The judges ruled that barring governors from accessing their offices while facing corruption and other criminal charges do not amount to removal from office but to protect the integrity of the court process and stop them from interfering with evidence.

“The Constitution clearly provides procedures for which a governor can be removed from office and we come to the conclusion that barring them from their offices is not unlawful and does not amount to removing them from office through the back door,” ruled the judges.

According to the judges, the Supreme Court had already determined the issue of locking out governors from office and that they cannot interfere with the decision of the apex court.

They added that some of the magistrates who locked out the governors from office after being charged only did that as a condition for their release on bail and that the accused governors can still apply for a review of the conditions before the trial courts if they find them untenable.

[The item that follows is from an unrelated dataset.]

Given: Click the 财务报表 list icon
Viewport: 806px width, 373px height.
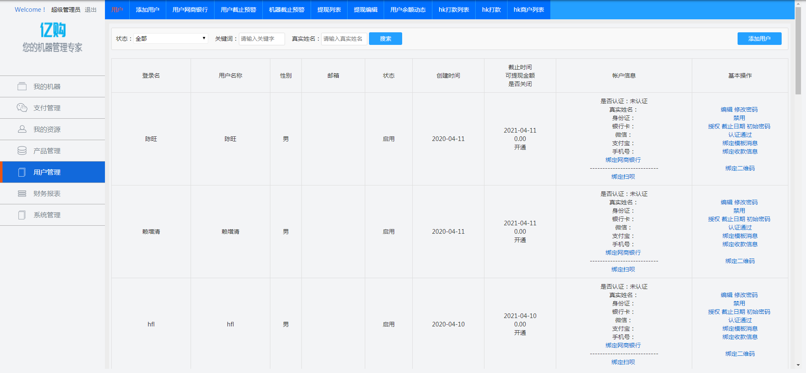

“We agree with the Supreme Court that the bond terms barring governors from accessing office or stepping aside do not amount to removal from office. It is also not discriminatory or unlawful but a condition only attached to their release on bail,” ruled the judges.

Some governors who have been barred from accessing their offices after being charged with corruption include Samburu Governor Moses Lenolkulal, Garissa Governor Ali Korane, Tharaka Nithi’s Muthomi Njuki and Migori Governor Okoth Obado.

Others are former Nairobi Governor Mike Sonko and former Kiambu Governor Ferdinand Waititu who were barred from office before they were subsequently impeached by the respective county assemblies.

At the same time, the three judges also dismissed a case by Sonko which challenged his prosecution on account that the evidence of his bank accounts were illegally obtained by the Ethics and Anti-Corruption Commission.

“We are not able to arrive at a conclusion that Sonko’s rights to privacy, dignity, equality before the law and non-discrimination were violated when investigators accessed his accounts. In any case, he will have a chance to raise the issues in his defense during the trial,” ruled the judges.

They added that Sonko’s arrest, detention and subsequent charges were lawful and that they cannot interfere with the process of prosecuting other governors implicated in corruption.

The petition was filed by the Council of Governors arguing that the anti-corruption courts, the Director of Public Prosecution and EACC have been discriminating governors charged with corruption and other criminal cases by asking them to stay away from offices while other State officers continue serving.

According to the governors, there is no law that provides for their suspension while in office.